Extracted data entries
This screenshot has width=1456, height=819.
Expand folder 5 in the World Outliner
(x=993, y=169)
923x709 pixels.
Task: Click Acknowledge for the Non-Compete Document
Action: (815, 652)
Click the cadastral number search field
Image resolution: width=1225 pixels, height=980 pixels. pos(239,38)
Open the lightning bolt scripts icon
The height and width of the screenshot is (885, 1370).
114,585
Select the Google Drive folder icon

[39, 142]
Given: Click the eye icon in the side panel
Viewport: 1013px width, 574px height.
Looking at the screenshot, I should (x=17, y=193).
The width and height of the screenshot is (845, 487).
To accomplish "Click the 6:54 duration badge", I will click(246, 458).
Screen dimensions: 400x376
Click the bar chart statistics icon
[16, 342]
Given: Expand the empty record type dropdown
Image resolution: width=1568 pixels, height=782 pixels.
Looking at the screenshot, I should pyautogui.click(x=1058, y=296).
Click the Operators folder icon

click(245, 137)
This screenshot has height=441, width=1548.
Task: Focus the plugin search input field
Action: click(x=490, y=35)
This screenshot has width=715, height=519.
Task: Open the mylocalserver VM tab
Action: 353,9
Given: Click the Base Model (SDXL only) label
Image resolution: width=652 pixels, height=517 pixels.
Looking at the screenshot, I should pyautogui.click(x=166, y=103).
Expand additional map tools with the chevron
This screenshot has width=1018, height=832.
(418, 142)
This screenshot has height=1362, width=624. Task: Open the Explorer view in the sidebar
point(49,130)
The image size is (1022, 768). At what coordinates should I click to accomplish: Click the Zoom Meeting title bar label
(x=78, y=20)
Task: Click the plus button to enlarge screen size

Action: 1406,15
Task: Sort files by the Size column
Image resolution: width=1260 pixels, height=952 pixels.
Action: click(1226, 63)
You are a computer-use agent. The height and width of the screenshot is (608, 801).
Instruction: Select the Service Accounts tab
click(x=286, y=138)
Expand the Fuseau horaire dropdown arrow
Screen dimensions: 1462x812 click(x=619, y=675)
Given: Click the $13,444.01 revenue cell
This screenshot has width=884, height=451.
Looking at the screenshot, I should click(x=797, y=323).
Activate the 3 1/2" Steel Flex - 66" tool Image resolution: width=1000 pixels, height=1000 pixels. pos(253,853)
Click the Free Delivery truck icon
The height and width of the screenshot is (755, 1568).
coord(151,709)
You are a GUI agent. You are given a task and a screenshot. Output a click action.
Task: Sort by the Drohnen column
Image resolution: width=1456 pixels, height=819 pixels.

#### [What needs to be done]
Please set down every line of the material above, word for word and without any changes.

#### [Solution]
This screenshot has width=1456, height=819.
Expand folder 5 in the World Outliner
(x=993, y=169)
923x709 pixels.
Task: Click Acknowledge for the Non-Compete Document
Action: (815, 652)
Click the cadastral number search field
Image resolution: width=1225 pixels, height=980 pixels. pos(239,38)
Open the lightning bolt scripts icon
The height and width of the screenshot is (885, 1370).
114,585
Select the Google Drive folder icon

[39, 142]
Given: Click the eye icon in the side panel
Viewport: 1013px width, 574px height.
Looking at the screenshot, I should (x=17, y=193).
The width and height of the screenshot is (845, 487).
To accomplish "Click the 6:54 duration badge", I will click(246, 458).
Screen dimensions: 400x376
Click the bar chart statistics icon
[16, 342]
Given: Expand the empty record type dropdown
Image resolution: width=1568 pixels, height=782 pixels.
Looking at the screenshot, I should pyautogui.click(x=1058, y=296).
Click the Operators folder icon

click(245, 137)
This screenshot has height=441, width=1548.
Task: Focus the plugin search input field
Action: click(x=490, y=35)
This screenshot has width=715, height=519.
Task: Open the mylocalserver VM tab
Action: 353,9
Given: Click the Base Model (SDXL only) label
Image resolution: width=652 pixels, height=517 pixels.
Looking at the screenshot, I should pyautogui.click(x=166, y=103).
Expand additional map tools with the chevron
This screenshot has width=1018, height=832.
(418, 142)
This screenshot has height=1362, width=624. Task: Open the Explorer view in the sidebar
point(49,130)
The image size is (1022, 768). At what coordinates should I click to accomplish: Click the Zoom Meeting title bar label
(x=78, y=20)
Task: Click the plus button to enlarge screen size

Action: 1406,15
Task: Sort files by the Size column
Image resolution: width=1260 pixels, height=952 pixels.
Action: click(1226, 63)
You are a computer-use agent. The height and width of the screenshot is (608, 801).
Instruction: Select the Service Accounts tab
click(x=286, y=138)
Expand the Fuseau horaire dropdown arrow
Screen dimensions: 1462x812 click(x=619, y=675)
Given: Click the $13,444.01 revenue cell
This screenshot has width=884, height=451.
Looking at the screenshot, I should click(x=797, y=323).
Activate the 3 1/2" Steel Flex - 66" tool Image resolution: width=1000 pixels, height=1000 pixels. pos(253,853)
Click the Free Delivery truck icon
The height and width of the screenshot is (755, 1568).
coord(151,709)
You are a GUI agent. You are given a task and a screenshot. Output a click action.
Task: Sort by the Drohnen column
Image resolution: width=1456 pixels, height=819 pixels.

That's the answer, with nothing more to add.